Nächstes großes Ziel nach Olympia ist die EM 2002 in München

10.08.2000 (fc) Carsten Eich wird zusammen mit dem Wattenscheider Michael Fietz die deutschen Fahnen beim Olympischen Marathon hoch halten. Er hatte schon im letzten Herbst, nachdem er auf die Weltmeisterschaft verzichtete, die Teilnahme unter Dach und Fach gebracht und konnte sich entsprechend langfristig auf diese Aufgabe vorbereiten. Am 16. September fliegt der 30jährige nun mit dem letzten Flieger für die Olympioniken nach Sydney. Das Leichtathletik-Online-Magazin traf ihn auf der ISPO in München bei seinem Ausrüster Asics und unterhielt sich mit ihm unter anderem über die Nominierungskriterien und seine Ziele für Sydney und darüber hinaus. steeple.de:
Carsten, Du bist vor ein paar Tagen beim Berliner City-Lauf gestartet und hast dort gewonnen. Wie war dieses Rennen für Dich?Carsten Eich:
Es war ein Test auf dem Weg nach Sydney. Wir sind jetzt in einer sehr harten, sehr umfangreichen Trainingsphase. So muss man den Lauf auch sehen. Die Konkurrenz war sicherlich nicht zu groß. Deshalb konnte ich relativ souverän gewinnen. Die Zeit hätte ein paar Sekunden schneller sein können, aber ich denke, auf dem Weg zum Olympiamarathon ist das alles noch im grünen Bereich.

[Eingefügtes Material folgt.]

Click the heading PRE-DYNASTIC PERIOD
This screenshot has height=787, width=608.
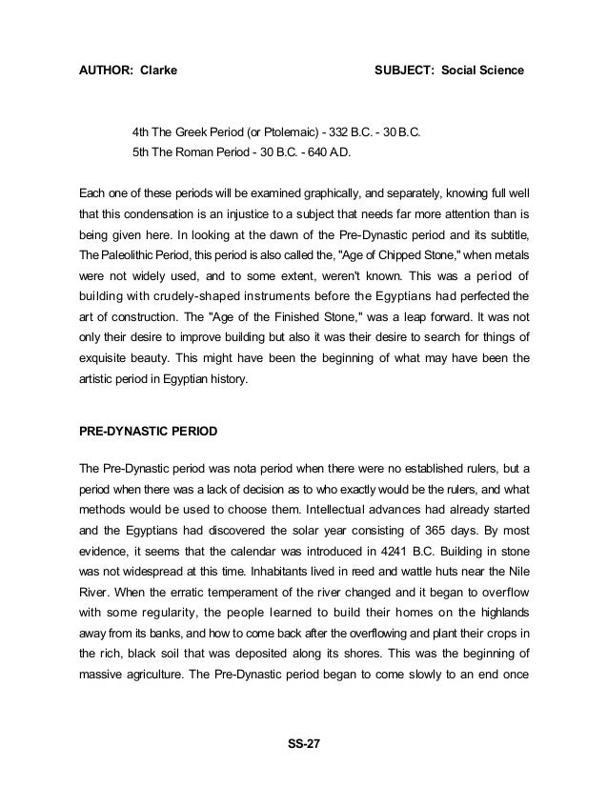pyautogui.click(x=148, y=432)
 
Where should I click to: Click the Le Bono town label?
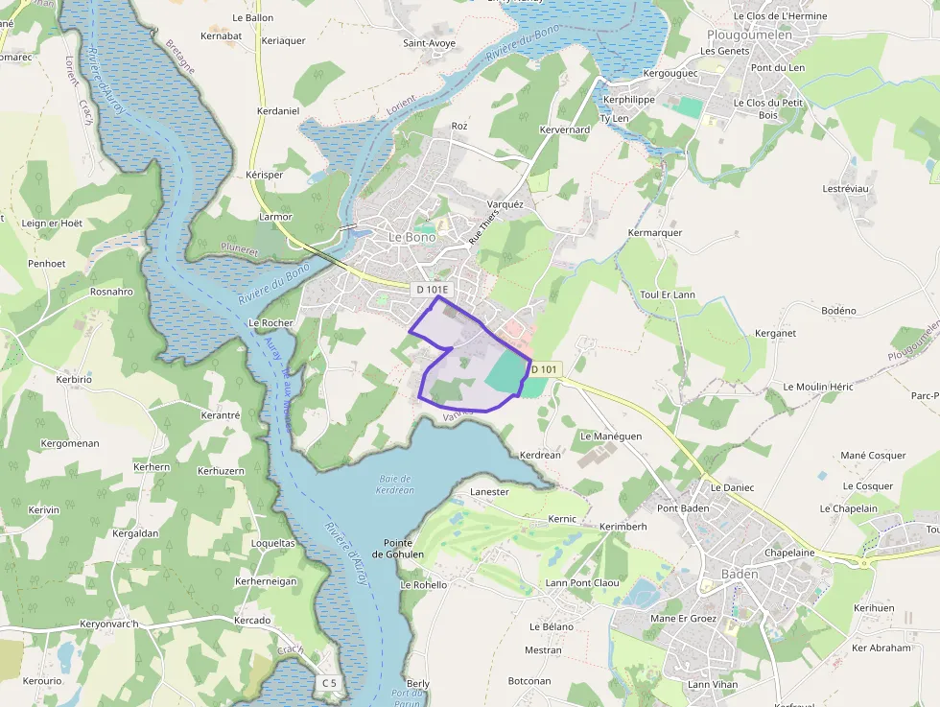click(411, 237)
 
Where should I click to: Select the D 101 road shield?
click(544, 369)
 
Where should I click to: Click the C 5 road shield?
click(329, 682)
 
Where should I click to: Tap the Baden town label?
click(739, 574)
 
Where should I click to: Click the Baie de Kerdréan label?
click(395, 484)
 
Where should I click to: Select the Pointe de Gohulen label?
click(397, 549)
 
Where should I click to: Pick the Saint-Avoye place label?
click(428, 43)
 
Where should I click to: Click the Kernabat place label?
click(222, 35)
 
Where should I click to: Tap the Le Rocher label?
click(270, 323)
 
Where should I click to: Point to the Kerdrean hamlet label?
click(539, 455)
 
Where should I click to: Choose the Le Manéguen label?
click(611, 436)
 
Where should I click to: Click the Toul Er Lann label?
click(668, 295)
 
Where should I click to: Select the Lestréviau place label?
click(845, 189)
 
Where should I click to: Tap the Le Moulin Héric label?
click(818, 387)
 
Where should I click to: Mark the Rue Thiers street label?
click(484, 227)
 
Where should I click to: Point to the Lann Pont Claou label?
click(582, 582)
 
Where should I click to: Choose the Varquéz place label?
click(505, 204)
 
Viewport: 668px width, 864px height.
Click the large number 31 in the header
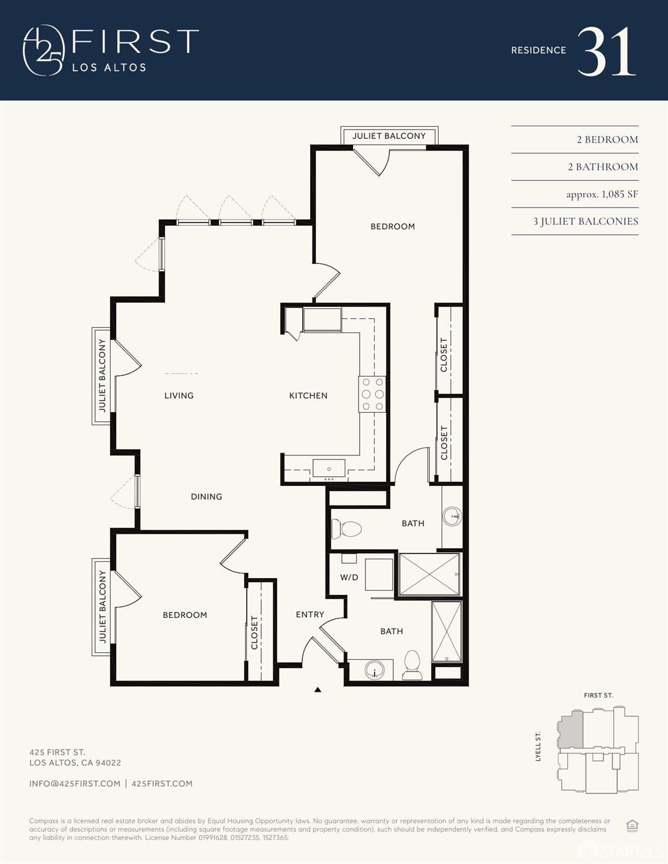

„Durch die frühe Qualifikation
hatte ich keinen Druck mehr“

steeple.de:
Du hattest das Olympiaticket sehr früh in der Tasche und konntest Dich entsprechend längerfristig auch auf Sydney vorbereiten. Welche Bedeutung hatte das für Dich?

Carsten Eich:
Ich hatte dadurch natürlich überhaupt keinen Druck mehr. Wir hatten im vergangenen Jahr entschieden, auf die WM zu verzichten, um im Herbst die Norm zu laufen. Das hat zum Glück auch funktioniert. Im Endeffekt sieht man jetzt, da es im Frühjahr nicht hundertprozentig gelaufen ist, dass es der richtige Weg war. Ich hätte mich im Frühjahr wahrscheinlich nicht qualifiziert und wäre wieder zuhause geblieben. Von daher haben wir jetzt viel Zeit gehabt. Wir konnten die Planung auf Olympia ausrichten. Das Frühjahr war eine Zwischenstation und im September soll’s richtig gut funktionieren und ich denke, dass wir da auf einem guten Weg sind.

steeple.de:
Du hast es schon angesprochen. Die Olympischen Spiele stehen vor der Tür. Wie ordnest Du das Event „Olympia“ als Sportler und Teilnehmer ein?

Carsten Eich:
Olympia ist das Größte, was man als Sportler erreichen kann. Wenn man erfolgreich teilnimmt, ist das natürlich eine ganz tolle Sache! Es ist sicherlich so, dass ich jetzt nicht von einer Medaille reden kann. Das wäre unrealistisch. Wir wollen in den Bereich einer Zeit von 2:10 Stunden kommen, das wäre um meine Bestzeit, vielleicht knapp darunter. Wir müssen sehen, wie schnell die Strecke wirklich ist und wie schnell gelaufen wird. Es sind, glaube ich, auch ein paar kleinere Profilanstiege drin. In dem angesprochenen Bereich hoffe ich einfach auf eine gute Platzierung für mich selbst.

steeple.de:
Marathon ist ein Bewerb, bei dem in einem Wettkampf viel passieren kann. Die Konkurrenz wird groß sein in Sydney. Wo siehst Du Dich im internationalen Vergleich im Hinblick auf die Olympischen Spiele?

Carsten Eich:
Wenn man die Weltbestenliste nimmt, bin ich natürlich noch relativ weit hinten, weil sehr viele Leute auch dieses Jahr schon um 2:07 oder 2:08 Stunden gerannt sind. Davon können natürlich nicht alle bei Olympia starten, da nur drei pro Nation antreten dürfen. Ich denke auch, dass man im Lauf ein bisschen nach vorne gespült werden kann, wenn man seine Zeit so um 2:10 erreicht. Ich könnte mir vorstellen, dass einige Leute, die auf Medaillen aus sind und das nicht erreichen, unter Umständen den Lauf auch gar nicht beenden, sondern lieber noch auf die Karte eines großen Herbstmarathons setzen werden. Deshalb denke ich, dass ein Platz zwischen zehn und fünfzehn für mich ein realistisches Ziel und eine ganz gute Geschichte sein könnte.  

steeple.de:
Es gab in den letzten Tagen natürlich wieder einige Diskussionen rund um die Nominierungskriterien. Wie schätzt Du diese Situation ein als Marathonläufer, der doch andere Voraussetzungen hat als die Athleten in den anderen Disziplinen?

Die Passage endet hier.